■ TASKS TO COMPLETE ■
A. Copy the passage of the article on Claudia Cadenillas's citizenship between "Reciting the oath" and "sociology and psychology.", inclusive.
B. Continue the article on Claudia Cadenillas's citizenship from its last sentence.

Albany Law School will delay opening until 11am due to the weather.
Last summer Claudia Cadenillas '19 worked with an attorney to help her achieve citizen status. That attorney filed the papers incorrectly and confusion ensued. After some help from the Law School's Immigration Law Clinic and Professor Alexandra Harrington, she achieved citizenship last month.
Reciting the oath of allegiance with other naturalized citizens was an experience she expects to remember for her whole life.
"Achieving citizenship comes at the end of a long and complicated journey," Cadenillas said. "This journey has helped me realize how lucky I am to be pursuing a career where I can assist others in achieving the same goal."
Before the experience, Cadenillas graduated from Stony Brook
University in Long Island with a double major in sociology and psychology.
Somewhere in her senior year, she decided to come
to Albany Law School. This decision was reinforced
after working within the foster care field, where she realized a law degree
could help her achieve meaningful outcomes.

■ INFORMATION ■
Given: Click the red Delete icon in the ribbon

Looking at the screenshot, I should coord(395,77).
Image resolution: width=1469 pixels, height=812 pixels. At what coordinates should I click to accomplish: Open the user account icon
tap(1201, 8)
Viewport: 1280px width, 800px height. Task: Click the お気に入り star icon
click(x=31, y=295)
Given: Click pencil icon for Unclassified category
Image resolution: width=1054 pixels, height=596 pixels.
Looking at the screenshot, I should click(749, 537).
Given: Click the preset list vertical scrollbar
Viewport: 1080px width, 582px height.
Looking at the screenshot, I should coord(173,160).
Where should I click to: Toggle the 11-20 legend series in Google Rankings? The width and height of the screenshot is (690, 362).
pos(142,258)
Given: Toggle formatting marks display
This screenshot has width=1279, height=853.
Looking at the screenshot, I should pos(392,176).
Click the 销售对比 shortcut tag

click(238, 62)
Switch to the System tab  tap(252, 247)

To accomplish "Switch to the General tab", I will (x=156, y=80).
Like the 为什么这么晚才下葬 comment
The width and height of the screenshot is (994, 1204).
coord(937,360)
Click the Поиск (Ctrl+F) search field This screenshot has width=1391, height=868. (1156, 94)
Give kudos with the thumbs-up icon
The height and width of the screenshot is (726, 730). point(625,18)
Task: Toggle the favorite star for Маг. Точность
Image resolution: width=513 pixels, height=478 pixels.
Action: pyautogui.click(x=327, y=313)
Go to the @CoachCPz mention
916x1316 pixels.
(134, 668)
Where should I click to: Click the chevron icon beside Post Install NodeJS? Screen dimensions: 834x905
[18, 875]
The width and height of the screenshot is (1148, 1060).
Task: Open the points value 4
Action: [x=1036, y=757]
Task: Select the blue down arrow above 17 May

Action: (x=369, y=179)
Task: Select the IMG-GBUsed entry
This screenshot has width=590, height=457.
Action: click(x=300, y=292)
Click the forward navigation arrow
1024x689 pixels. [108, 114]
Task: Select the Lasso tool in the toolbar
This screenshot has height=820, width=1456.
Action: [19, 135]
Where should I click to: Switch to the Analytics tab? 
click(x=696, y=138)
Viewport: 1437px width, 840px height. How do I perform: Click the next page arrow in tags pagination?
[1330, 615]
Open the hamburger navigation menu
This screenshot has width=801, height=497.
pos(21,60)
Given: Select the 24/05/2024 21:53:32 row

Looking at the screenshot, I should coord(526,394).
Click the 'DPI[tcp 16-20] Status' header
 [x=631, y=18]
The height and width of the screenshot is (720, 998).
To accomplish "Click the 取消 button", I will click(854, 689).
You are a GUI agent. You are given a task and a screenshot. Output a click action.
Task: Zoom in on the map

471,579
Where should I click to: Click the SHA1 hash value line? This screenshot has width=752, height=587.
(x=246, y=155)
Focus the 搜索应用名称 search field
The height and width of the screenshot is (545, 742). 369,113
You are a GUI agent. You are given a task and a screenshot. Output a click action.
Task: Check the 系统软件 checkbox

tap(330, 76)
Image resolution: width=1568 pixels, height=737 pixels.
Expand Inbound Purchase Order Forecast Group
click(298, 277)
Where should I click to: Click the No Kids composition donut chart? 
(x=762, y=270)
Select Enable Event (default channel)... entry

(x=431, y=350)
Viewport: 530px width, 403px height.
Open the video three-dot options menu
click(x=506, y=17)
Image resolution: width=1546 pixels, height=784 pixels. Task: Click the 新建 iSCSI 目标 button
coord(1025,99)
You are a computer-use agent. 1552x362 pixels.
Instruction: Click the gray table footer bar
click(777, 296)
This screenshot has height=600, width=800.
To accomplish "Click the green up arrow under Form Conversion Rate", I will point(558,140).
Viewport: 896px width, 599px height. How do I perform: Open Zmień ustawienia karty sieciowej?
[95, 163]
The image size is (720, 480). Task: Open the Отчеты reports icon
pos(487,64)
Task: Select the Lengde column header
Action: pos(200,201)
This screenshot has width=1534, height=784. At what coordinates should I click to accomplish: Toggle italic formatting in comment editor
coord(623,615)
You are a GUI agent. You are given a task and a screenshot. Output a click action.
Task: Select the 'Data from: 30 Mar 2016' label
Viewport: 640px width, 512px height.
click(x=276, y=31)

■ ANSWERS GIVEN ■
A.
Reciting the oath of allegiance with other naturalized citizens was an experience she expects to remember for her whole life.
"Achieving citizenship comes at the end of a long and complicated journey," Cadenillas said. "This journey has helped me realize how lucky I am to be pursuing a career where I can assist others in achieving the same goal."
Before the experience, Cadenillas graduated from Stony Brook
University in Long Island with a double major in sociology and psychology.

B.
"I chose Albany Law School because of the location, employment rate, and from my overall experience since I stepped foot on campus." she said. "I toured other schools but I got a different feeling from Albany Law School. It is a very welcoming community here."
Cadenillas is currently Vice President of the Latino Law Student Association (LALSA) on campus. She also translates documents in the Immigration Law Clinic, where students represent immigrants on a variety of issues, under the supervision of Professor Sarah Rogerson.
"This journey has
helped me realize how lucky I am to be pursuing a career where I can
assist others in achieving the same goal."
She spent the past summer with the Prisoners' Legal Services as an intern in the immigration office. There she helped inmates who were either undocumented or legal permanent residents at risk of deportation to stay in the country.
"Although immigration is definitely my passion, I am open to and interested in a wide range of career
opportunities," said Cadenillas. "I feel that law school is the place to explore opportunities. If you have a moment in your legal career when you want to work for the district attorney's office or a civil service organization, this is the moment to do it. There are many other areas of law that I am interested in exploring, however, wherever I end up I know I will always find time to do immigration pro bono work one way or another."
She expects to work at a private firm after law school. "Working for a private law firm allows you to diversify so much with so many practice areas," she said.
Cadenillas is a member of the Government Law Review, a fellow for the Government Law Center, and an executive board member for the Albany Pro Bono Program. She looks forward to helping plan the Domenick L. Gabrielli National Family Law
Moot Court Competition as an associate for the competition.